BEGIN Extract to read

Giving back after Ebola

Giving back after Ebola

Before the Ebola virus arrived in Freetown, Sierra Leone, hospital nurse Adiatu Pujeh and her colleagues at the King Harman Hospital thought malaria was the most challenging disease they faced. But Ebola, which arrived in their midst last September, infecting Adiatu and killing many of her colleagues, changed all that.
"We had been treating all sorts of common cases here, including the number one killer disease – malaria – before the Ebola outbreak," says Adiatu. But in September, a patient being treated as a 'normal' case of fever and diarrhoea, turned out to be anything but 'normal'. In fact the patient had escaped from an Ebola treatment centre and brought the virus to the hospital.

Three of Adiatu’s colleagues became ill, and each tested positive for Ebola. All three died. "I was very edgy when the first case happened, then the second and another. We were all very close and I also helped treat the patient. So I became extra vigilant for signs and symptoms of Ebola and was extremely careful at home."

END Extract to read
BEGIN Record set

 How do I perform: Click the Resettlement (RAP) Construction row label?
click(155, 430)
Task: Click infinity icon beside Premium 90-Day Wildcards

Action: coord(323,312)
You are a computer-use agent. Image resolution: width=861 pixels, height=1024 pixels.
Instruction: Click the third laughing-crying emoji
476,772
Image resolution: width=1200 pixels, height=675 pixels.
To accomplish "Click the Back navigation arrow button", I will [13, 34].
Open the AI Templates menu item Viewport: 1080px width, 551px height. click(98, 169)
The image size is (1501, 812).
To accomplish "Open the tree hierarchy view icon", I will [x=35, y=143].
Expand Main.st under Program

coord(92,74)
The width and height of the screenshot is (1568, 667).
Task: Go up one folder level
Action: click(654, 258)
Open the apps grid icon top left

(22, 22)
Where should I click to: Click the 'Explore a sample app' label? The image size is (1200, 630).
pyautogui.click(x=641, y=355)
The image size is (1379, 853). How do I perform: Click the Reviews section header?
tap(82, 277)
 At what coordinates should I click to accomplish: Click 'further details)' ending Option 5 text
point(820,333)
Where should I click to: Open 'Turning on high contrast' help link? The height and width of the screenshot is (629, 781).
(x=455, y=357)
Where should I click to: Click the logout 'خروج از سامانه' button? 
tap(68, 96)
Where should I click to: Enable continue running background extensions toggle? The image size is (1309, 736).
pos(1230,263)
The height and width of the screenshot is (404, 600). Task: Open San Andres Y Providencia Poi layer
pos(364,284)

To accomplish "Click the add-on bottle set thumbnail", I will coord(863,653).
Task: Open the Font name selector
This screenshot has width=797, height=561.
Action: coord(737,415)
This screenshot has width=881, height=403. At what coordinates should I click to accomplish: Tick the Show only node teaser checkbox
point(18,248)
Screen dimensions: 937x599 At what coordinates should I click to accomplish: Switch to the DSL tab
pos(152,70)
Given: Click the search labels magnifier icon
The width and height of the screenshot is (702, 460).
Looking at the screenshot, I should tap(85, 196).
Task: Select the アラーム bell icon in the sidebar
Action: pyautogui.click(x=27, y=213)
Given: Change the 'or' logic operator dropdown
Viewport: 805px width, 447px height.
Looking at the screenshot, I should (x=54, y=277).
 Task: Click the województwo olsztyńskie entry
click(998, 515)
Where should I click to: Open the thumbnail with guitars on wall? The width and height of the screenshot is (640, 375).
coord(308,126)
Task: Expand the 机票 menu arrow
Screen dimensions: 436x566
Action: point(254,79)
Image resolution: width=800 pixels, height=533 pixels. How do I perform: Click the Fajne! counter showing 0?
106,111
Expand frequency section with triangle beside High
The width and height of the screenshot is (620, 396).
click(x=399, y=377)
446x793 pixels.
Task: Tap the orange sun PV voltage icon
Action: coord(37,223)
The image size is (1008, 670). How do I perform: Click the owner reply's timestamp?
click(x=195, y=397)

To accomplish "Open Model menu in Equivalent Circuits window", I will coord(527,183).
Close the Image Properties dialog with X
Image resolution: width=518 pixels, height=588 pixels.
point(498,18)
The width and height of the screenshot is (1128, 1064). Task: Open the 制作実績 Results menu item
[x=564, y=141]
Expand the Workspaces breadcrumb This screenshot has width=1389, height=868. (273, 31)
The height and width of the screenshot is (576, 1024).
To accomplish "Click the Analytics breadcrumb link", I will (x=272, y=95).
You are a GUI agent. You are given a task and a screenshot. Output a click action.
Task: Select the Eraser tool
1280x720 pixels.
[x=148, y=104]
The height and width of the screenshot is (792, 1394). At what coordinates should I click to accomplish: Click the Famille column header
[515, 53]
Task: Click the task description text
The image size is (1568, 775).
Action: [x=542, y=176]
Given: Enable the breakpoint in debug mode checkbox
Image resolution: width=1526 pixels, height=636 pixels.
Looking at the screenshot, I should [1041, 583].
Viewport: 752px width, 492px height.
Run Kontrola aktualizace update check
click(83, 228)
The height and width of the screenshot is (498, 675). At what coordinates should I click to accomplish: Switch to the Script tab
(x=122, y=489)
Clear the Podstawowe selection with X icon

END Record set

**To do:**
a – In the Ebola text, what disease did the nurses at King Harman Hospital consider their most challenging before Ebola arrived?
b – Carry on the Ebola text, picking up after its last sentence.

**Task-by-task answers:**
a – Malaria.

b –
Soon enough, Adiatu developed the symptoms she feared – sudden fever, headache, vomiting and diarrhoea. She went straight to the Hastings Ebola treatment centre for testing and care but there she became convinced that "I was at the point of no return".

"When I saw people in the same condition, in the same ward as me, including healthcare workers, dying every day, I knew I would be the next to die. It was terrifying".

Despite her fear, Adiatu slowly began to recover and, after nearly 2 months in the treatment centre, tested negative for the virus and was discharged, taking part in a joyful televised ceremony. "At that point I felt like I had been released from death row in a jail," she says.